TEKST DO PRZECZYTANIA
================
Jak komu pasuje...Dawno temu też zrobiłem sobie taki ekran, jednak po kilku dniach tak tym cudem jeb..., że miejscowi do dziś opowiadają o komecie. Gdyby te ekrany były tak praktyczne, na jakie wyglądają, to mieliby je wszyscy. Nie mają.
Łoooo Matko Boska, niedługo stanowisko wędkarskie przypominać będzie stację kosmiczną.
================
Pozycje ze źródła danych
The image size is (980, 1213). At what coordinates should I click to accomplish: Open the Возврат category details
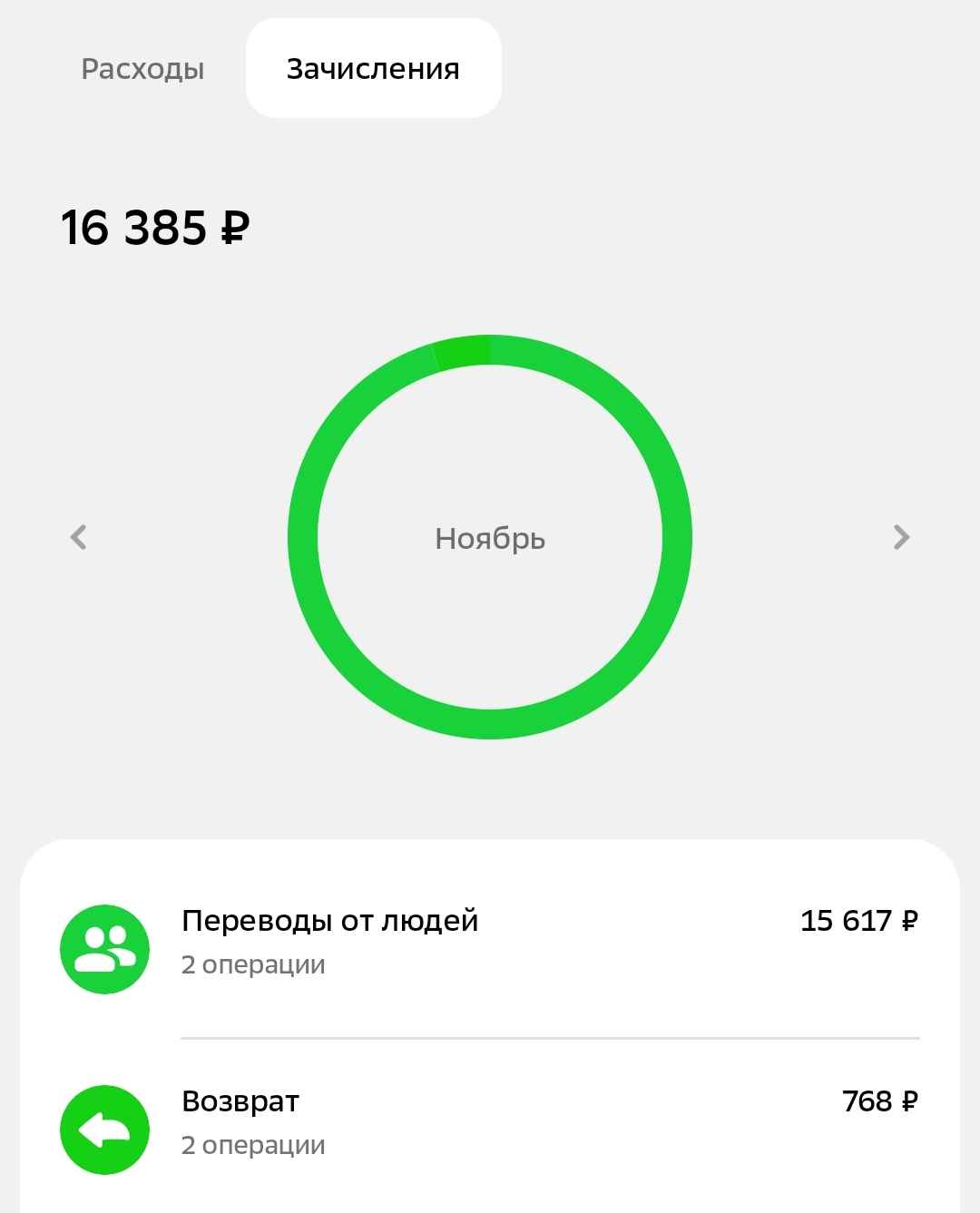pyautogui.click(x=490, y=1123)
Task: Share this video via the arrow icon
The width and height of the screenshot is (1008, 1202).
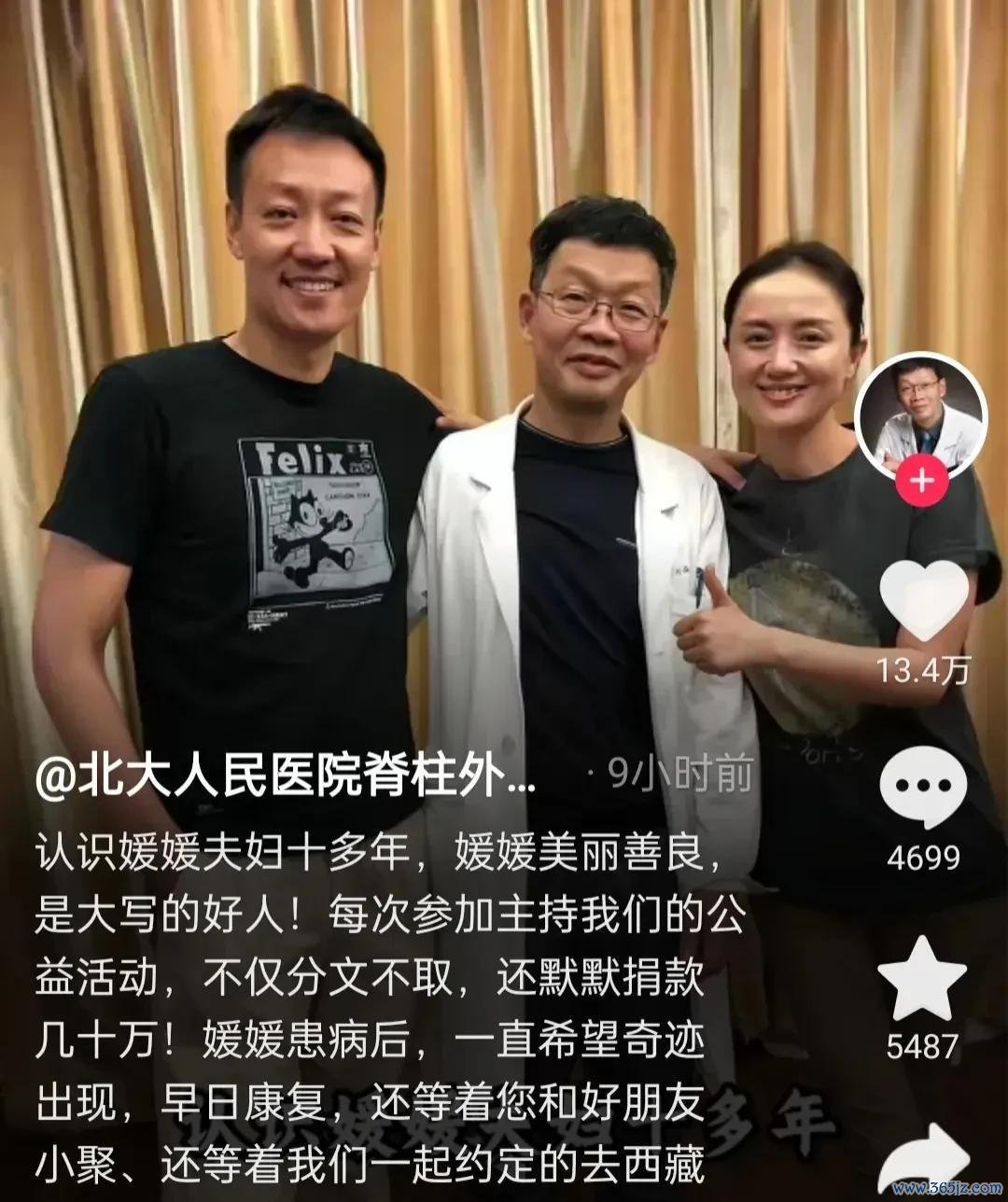Action: (924, 1162)
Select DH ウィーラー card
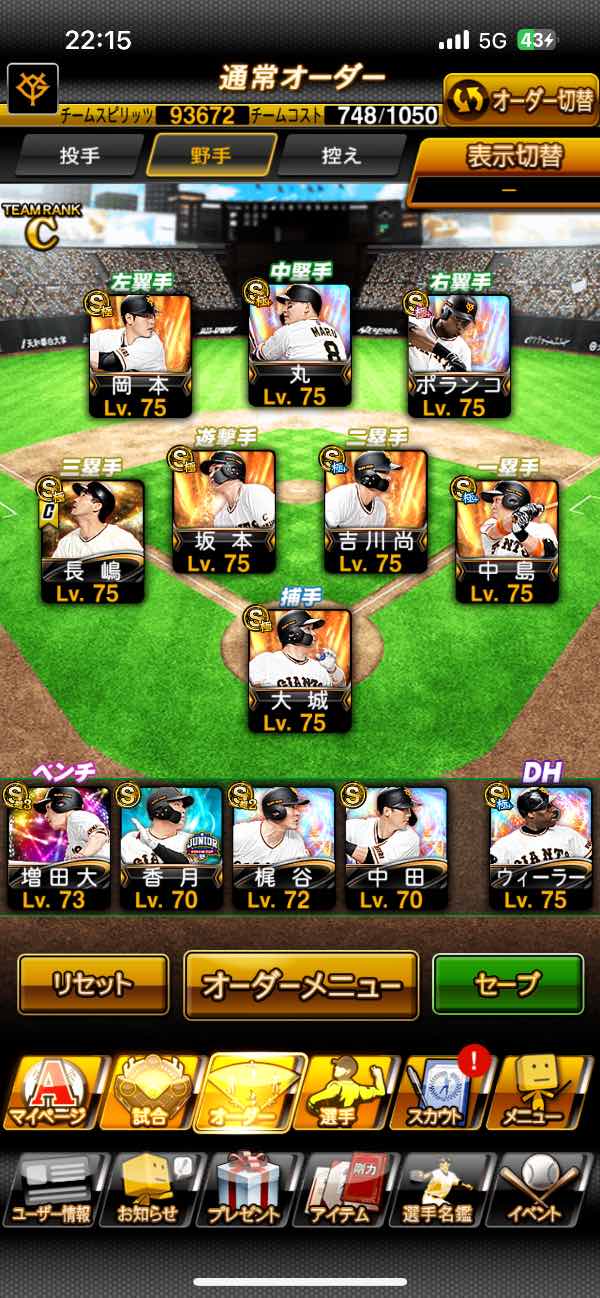This screenshot has height=1298, width=600. [x=541, y=848]
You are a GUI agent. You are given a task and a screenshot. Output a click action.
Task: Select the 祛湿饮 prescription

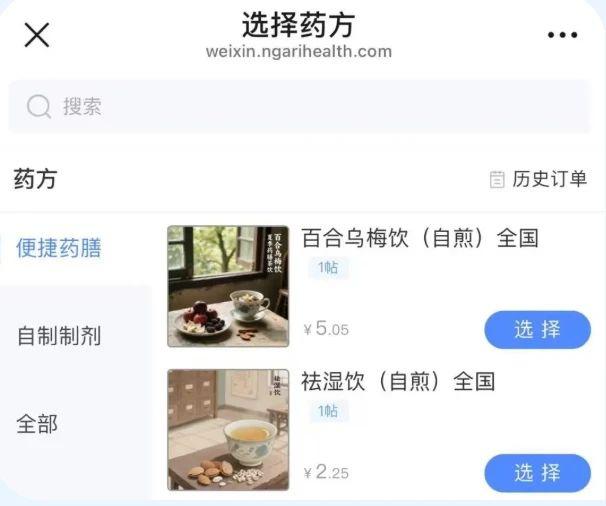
================
ZADANIE DO WYKONANIA
Przepisz dokładnie fragment tekstu o ekranach wędkarskich od „Jak komu pasuje...Dawno” do „wszyscy. Nie mają.”. Te pozycje nie są tu potrzebne.

ODPOWIEDŹ
Jak komu pasuje...Dawno temu też zrobiłem sobie taki ekran, jednak po kilku dniach tak tym cudem jeb..., że miejscowi do dziś opowiadają o komecie. Gdyby te ekrany były tak praktyczne, na jakie wyglądają, to mieliby je wszyscy. Nie mają.